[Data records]
== Segment start ==

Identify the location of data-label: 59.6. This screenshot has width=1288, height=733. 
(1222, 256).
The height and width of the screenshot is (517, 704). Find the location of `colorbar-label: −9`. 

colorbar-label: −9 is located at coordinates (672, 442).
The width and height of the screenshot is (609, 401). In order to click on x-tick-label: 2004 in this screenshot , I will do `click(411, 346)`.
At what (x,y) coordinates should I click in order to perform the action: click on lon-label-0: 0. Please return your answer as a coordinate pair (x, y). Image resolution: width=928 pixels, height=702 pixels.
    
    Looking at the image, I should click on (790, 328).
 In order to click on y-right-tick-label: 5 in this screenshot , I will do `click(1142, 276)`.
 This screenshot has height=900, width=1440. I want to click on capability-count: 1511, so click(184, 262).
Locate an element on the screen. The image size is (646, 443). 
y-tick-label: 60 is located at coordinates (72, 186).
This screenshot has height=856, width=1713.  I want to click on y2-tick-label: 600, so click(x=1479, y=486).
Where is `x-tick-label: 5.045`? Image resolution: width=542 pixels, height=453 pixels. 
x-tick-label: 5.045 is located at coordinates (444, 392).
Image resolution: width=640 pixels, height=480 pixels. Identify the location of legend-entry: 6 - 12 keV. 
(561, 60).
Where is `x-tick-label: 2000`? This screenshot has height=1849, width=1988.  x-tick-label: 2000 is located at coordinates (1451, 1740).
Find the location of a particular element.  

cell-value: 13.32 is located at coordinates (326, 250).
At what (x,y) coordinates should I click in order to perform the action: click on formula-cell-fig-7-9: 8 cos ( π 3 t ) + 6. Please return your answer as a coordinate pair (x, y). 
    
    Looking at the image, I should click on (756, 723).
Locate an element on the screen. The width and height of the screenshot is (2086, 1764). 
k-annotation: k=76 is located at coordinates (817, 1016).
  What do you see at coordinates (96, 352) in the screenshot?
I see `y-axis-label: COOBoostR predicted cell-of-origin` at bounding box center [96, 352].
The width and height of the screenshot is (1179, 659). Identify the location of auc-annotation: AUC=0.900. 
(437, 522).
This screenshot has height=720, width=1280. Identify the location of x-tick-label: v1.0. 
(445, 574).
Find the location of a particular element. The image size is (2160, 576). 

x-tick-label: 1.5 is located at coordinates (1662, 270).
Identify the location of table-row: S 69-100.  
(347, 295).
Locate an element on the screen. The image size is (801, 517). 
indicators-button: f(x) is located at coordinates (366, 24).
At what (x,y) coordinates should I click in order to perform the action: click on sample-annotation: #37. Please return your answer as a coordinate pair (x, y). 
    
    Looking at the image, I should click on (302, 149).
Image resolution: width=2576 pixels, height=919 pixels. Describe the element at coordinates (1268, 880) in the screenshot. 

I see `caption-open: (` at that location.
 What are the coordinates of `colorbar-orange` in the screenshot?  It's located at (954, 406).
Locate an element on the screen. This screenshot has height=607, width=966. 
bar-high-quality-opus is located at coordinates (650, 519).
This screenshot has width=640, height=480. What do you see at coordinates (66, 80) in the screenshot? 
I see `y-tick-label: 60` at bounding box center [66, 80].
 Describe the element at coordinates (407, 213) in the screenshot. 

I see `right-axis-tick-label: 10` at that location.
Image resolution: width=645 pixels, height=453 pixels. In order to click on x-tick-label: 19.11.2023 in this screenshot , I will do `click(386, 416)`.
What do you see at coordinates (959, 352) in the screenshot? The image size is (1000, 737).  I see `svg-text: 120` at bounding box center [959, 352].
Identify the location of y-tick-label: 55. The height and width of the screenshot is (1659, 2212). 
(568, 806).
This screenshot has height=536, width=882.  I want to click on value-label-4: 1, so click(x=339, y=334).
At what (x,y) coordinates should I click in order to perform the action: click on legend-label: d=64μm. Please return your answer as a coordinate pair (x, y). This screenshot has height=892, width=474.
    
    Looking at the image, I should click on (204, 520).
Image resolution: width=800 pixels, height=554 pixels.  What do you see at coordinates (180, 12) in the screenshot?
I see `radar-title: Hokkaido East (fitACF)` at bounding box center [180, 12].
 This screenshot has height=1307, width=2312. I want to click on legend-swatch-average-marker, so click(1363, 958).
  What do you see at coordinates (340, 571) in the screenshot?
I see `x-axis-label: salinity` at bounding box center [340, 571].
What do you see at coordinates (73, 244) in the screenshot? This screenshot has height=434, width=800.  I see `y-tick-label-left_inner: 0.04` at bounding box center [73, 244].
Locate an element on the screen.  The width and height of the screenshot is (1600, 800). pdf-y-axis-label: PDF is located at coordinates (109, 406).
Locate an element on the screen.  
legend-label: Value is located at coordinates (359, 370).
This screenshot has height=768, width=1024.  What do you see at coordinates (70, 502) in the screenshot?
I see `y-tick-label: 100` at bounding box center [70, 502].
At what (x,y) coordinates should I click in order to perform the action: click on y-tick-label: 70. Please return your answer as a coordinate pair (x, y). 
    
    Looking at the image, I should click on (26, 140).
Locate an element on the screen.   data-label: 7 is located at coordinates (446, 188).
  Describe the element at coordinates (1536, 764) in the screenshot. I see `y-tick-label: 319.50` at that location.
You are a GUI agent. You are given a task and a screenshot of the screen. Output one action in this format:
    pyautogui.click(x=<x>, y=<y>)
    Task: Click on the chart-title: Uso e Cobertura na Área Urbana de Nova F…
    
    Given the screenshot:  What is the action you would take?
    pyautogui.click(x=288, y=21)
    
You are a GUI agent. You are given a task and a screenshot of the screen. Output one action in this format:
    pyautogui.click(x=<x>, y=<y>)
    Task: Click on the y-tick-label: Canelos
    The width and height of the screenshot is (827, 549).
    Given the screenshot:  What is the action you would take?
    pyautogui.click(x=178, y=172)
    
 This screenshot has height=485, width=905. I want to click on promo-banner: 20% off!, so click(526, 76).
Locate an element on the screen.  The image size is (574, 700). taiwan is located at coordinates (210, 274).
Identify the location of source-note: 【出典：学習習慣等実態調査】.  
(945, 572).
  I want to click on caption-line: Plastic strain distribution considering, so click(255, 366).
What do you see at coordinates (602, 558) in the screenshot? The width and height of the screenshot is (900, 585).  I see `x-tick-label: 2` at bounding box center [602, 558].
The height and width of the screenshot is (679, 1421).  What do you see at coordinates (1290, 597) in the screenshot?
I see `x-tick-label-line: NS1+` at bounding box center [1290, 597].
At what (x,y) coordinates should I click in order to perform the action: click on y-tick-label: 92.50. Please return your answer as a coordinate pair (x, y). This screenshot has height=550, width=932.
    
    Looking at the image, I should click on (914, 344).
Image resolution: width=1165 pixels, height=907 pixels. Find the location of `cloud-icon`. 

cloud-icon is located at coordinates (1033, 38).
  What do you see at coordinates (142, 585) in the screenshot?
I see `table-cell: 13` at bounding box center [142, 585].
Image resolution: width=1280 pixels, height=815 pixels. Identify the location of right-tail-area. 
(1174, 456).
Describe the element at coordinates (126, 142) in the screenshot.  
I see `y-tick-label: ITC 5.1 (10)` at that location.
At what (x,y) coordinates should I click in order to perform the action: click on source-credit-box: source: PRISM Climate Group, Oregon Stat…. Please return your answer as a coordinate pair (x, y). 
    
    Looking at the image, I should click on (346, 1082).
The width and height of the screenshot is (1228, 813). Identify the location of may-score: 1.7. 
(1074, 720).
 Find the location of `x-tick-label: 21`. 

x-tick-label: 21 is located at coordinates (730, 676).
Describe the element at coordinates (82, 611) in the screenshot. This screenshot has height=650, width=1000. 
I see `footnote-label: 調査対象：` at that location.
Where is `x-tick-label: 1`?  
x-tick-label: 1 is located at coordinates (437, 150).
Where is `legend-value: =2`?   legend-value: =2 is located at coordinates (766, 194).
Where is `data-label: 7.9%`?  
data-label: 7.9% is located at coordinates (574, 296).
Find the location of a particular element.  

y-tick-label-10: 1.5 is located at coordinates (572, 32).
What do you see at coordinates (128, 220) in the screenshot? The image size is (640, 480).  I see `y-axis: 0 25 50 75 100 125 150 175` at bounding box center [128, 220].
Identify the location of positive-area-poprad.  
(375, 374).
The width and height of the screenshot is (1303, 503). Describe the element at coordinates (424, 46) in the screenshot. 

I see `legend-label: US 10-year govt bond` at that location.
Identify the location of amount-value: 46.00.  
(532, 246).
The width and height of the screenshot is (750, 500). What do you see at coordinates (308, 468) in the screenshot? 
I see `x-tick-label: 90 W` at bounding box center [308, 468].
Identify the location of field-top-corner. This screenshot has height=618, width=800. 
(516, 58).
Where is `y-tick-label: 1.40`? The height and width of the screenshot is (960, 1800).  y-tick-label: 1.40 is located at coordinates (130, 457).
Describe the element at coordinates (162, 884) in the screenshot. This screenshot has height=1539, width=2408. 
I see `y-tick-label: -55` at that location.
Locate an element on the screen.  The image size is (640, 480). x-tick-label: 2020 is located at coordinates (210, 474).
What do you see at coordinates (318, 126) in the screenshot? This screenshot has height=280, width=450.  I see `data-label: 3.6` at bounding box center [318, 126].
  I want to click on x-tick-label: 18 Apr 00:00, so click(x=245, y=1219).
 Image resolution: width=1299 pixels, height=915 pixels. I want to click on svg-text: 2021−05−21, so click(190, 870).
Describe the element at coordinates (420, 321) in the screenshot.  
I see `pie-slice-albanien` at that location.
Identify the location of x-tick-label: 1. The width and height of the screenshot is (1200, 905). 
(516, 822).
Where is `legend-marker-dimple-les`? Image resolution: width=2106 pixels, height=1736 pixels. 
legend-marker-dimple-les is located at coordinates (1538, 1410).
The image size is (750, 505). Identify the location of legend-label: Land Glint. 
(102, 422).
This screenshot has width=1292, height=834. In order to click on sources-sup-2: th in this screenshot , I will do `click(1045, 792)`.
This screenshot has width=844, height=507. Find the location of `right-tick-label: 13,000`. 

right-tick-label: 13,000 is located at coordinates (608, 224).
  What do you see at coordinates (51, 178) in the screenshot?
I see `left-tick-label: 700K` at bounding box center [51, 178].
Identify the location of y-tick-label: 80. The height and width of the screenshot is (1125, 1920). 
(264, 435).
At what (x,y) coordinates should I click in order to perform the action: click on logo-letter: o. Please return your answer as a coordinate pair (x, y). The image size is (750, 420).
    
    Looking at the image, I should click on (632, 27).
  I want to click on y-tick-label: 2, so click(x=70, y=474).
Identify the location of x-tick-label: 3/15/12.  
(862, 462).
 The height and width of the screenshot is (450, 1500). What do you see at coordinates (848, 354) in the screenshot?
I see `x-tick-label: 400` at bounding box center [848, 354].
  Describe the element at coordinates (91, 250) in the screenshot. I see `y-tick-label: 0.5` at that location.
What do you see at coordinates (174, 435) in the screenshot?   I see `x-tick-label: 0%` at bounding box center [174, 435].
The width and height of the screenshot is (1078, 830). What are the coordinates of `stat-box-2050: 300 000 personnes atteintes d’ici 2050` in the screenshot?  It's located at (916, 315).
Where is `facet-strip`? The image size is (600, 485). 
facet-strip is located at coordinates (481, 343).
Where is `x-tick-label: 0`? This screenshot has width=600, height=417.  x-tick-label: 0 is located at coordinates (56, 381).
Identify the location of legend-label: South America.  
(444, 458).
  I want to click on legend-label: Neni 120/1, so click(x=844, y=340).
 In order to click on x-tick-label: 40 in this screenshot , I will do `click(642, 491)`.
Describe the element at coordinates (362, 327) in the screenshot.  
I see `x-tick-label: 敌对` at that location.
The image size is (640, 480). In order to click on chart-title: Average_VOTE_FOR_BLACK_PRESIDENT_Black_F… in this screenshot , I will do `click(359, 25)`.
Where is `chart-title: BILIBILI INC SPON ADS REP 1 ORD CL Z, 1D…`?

== Segment end ==

What is needed
Reproduce the items without any change, starting with the line that contains "Identify the location of table-row: S" and stopping after the line that contains "This screenshot has height=536, width=882.".

Exercise answer
Identify the location of table-row: S 69-100.  
(347, 295).
Locate an element on the screen. The image size is (801, 517). 
indicators-button: f(x) is located at coordinates (366, 24).
At what (x,y) coordinates should I click in order to perform the action: click on sample-annotation: #37. Please return your answer as a coordinate pair (x, y). 
    
    Looking at the image, I should click on (302, 149).
Image resolution: width=2576 pixels, height=919 pixels. Describe the element at coordinates (1268, 880) in the screenshot. 

I see `caption-open: (` at that location.
 What are the coordinates of `colorbar-orange` in the screenshot?  It's located at (954, 406).
Locate an element on the screen. This screenshot has height=607, width=966. 
bar-high-quality-opus is located at coordinates (650, 519).
This screenshot has width=640, height=480. What do you see at coordinates (66, 80) in the screenshot? 
I see `y-tick-label: 60` at bounding box center [66, 80].
 Describe the element at coordinates (407, 213) in the screenshot. 

I see `right-axis-tick-label: 10` at that location.
Image resolution: width=645 pixels, height=453 pixels. In order to click on x-tick-label: 19.11.2023 in this screenshot , I will do `click(386, 416)`.
What do you see at coordinates (959, 352) in the screenshot? The image size is (1000, 737).  I see `svg-text: 120` at bounding box center [959, 352].
Identify the location of y-tick-label: 55. The height and width of the screenshot is (1659, 2212). 
(568, 806).
This screenshot has height=536, width=882.  I want to click on value-label-4: 1, so click(x=339, y=334).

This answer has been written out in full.